DynamicNetworkSimulation
README.md

CTBP dynamic network simulation

This repository contains the code for generating dynamic networks. Dynamic networks are networks that grow one node at a time. The new node first samples its random out-degree, i.e. the number of existing nodes it will attach too. In this repository, this is sampled from the empirical out-degree distribution, which is stored as a python dictionary in out_degree_distr.py. The node then attaches to existing nodes, with probabilities defined by a given combinations of the following mechanisms:

  • Affine preferential attachment
  • Lognormal aging
  • Fitness
    • uniform
    • exponential
    • powerlaw (pareto distributed)

Combinations of these mechanisms leads to $2 \times 2 \times 4 = 16$ different possible generative models. However, certain combinations have nice properties (e.g. scale-free) while others have not-so-nice properties (e.g. being explosive in size).

In addition, this repository contains code for:

  • calculating network statistics, referred to here as "static features"
  • calculating dynamic feature matrices

Simulation method

The simulation method builds a continuous time branching process. This is a tree. The tree is of size $\text{network size} \times \text{sum of out-degrees}$. The tree is then collapsed to form the final network.

Repository structure

The repository is structured as follows:

  • simulation.py contains the main simulation.

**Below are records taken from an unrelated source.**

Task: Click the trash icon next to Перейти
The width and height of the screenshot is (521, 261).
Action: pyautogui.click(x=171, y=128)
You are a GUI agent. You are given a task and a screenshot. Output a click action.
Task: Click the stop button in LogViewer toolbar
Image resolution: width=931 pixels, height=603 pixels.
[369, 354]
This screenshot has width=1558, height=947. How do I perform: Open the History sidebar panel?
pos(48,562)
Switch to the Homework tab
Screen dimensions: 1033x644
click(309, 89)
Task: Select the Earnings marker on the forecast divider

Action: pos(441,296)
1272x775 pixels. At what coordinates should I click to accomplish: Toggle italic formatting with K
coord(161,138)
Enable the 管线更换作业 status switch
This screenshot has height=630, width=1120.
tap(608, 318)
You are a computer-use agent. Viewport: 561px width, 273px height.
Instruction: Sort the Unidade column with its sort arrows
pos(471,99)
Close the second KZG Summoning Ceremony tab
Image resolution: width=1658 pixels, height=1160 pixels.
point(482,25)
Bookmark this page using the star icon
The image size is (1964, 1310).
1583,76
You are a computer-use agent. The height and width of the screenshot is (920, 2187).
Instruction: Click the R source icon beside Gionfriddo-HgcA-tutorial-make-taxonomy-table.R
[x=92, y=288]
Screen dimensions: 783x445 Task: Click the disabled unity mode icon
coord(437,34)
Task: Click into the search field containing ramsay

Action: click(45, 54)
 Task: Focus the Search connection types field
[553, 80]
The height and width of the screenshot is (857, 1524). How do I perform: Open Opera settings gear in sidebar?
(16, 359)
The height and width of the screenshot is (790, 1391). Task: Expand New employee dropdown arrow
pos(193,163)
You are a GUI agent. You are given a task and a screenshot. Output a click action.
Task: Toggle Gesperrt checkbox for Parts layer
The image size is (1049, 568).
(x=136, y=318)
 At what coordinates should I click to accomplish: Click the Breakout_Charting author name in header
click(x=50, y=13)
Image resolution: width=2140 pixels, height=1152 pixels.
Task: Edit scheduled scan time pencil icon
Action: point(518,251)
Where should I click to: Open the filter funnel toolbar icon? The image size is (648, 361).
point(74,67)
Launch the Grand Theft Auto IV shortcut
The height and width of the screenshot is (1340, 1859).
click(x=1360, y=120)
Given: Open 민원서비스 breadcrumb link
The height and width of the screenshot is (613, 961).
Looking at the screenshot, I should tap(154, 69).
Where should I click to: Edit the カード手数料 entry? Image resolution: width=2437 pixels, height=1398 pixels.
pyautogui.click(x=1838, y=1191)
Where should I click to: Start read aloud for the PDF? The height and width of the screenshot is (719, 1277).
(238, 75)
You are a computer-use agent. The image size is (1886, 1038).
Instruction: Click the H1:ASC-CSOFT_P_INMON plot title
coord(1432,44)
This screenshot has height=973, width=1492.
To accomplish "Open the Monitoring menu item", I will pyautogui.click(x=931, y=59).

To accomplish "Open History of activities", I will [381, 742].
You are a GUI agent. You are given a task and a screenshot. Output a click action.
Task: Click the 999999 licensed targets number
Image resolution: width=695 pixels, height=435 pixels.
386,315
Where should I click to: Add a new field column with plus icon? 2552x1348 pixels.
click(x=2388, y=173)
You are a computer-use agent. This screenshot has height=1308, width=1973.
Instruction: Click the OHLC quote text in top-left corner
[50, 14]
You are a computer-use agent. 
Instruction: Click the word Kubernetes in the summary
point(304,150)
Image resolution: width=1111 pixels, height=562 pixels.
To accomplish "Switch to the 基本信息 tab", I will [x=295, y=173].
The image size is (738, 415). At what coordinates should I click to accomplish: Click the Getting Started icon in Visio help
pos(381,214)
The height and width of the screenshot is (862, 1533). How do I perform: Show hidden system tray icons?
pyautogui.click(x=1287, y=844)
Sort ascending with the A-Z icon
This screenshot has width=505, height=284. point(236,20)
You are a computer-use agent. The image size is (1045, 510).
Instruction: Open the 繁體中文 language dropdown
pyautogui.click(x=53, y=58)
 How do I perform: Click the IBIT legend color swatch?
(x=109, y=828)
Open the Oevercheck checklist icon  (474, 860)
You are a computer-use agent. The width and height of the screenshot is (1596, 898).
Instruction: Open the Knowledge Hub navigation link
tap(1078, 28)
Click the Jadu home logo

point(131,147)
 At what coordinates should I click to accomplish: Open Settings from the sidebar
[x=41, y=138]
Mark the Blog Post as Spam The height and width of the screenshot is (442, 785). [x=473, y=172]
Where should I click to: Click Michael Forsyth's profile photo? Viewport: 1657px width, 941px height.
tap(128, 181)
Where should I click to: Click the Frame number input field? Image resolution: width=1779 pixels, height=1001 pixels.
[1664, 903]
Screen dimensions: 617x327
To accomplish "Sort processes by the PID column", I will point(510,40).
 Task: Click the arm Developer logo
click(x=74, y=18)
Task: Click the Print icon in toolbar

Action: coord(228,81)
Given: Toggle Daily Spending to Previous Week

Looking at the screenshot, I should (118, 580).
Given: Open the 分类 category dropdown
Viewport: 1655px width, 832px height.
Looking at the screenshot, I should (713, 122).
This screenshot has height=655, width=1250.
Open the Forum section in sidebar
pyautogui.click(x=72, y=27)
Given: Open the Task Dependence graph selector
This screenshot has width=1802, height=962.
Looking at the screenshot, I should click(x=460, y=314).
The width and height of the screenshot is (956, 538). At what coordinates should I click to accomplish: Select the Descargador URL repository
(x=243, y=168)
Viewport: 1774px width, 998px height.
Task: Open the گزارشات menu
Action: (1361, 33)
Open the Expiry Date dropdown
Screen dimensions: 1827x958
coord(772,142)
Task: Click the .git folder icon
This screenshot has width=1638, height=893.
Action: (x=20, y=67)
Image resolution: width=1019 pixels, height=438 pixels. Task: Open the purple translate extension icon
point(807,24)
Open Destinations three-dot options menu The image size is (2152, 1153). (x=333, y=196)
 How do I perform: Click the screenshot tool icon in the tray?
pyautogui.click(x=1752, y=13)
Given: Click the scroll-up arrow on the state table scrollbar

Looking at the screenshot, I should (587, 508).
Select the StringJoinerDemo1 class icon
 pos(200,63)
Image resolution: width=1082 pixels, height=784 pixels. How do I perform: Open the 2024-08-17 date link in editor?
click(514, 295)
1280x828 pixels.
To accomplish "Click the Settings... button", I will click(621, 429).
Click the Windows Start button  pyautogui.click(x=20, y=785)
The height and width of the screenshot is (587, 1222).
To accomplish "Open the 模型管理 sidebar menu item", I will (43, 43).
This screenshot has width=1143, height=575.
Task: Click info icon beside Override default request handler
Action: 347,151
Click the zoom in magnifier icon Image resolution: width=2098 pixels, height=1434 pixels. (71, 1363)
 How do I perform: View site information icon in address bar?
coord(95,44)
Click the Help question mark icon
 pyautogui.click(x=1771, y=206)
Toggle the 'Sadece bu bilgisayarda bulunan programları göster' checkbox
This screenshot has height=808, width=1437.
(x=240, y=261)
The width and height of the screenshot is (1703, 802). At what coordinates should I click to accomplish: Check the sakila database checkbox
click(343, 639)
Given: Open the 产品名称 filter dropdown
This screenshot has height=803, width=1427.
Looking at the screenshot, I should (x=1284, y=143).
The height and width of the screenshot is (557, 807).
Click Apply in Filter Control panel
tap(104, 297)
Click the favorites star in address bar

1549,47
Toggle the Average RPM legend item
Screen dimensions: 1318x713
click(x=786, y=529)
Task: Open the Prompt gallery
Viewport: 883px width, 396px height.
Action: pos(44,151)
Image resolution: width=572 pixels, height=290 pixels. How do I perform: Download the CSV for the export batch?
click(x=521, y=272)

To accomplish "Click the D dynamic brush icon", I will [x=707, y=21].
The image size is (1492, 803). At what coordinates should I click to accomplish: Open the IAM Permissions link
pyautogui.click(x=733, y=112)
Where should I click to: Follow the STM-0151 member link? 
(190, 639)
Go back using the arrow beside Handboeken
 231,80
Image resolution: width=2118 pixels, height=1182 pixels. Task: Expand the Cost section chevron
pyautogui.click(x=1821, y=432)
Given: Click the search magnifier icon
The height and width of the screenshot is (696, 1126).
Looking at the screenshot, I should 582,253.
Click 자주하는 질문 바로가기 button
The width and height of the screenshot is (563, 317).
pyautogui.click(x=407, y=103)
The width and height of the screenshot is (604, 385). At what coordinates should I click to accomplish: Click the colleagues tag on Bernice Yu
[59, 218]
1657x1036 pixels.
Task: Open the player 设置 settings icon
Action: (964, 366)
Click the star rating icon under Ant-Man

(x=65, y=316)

    • it depends on empirical_distribution_outdegree.py for sampling the empirical outdegree of each vertex, which in turn uses out_degree_distr_OC.pkl as data.
    • generate_dataset.py contains the script that was used to generate the networks in the paper.
  • dynamic_feature_extraction.py contains code for loading the dynamic network and calculating the dynamic feature matrices as specified in the paper.

  • static_feature_extraction.py contains code for calculating the static features used in the paper.

    • it depends on dynamic_feature_extraction.py to load the dynamic network and get the static final snapshot as a networkx Graph object.
    • some static featuers are computationaly heavy, and for large/many networks, one is recommended to use graph-tool, a Python module with an c++ implementation. See calculating_static_featuers_with_graph_tool.py.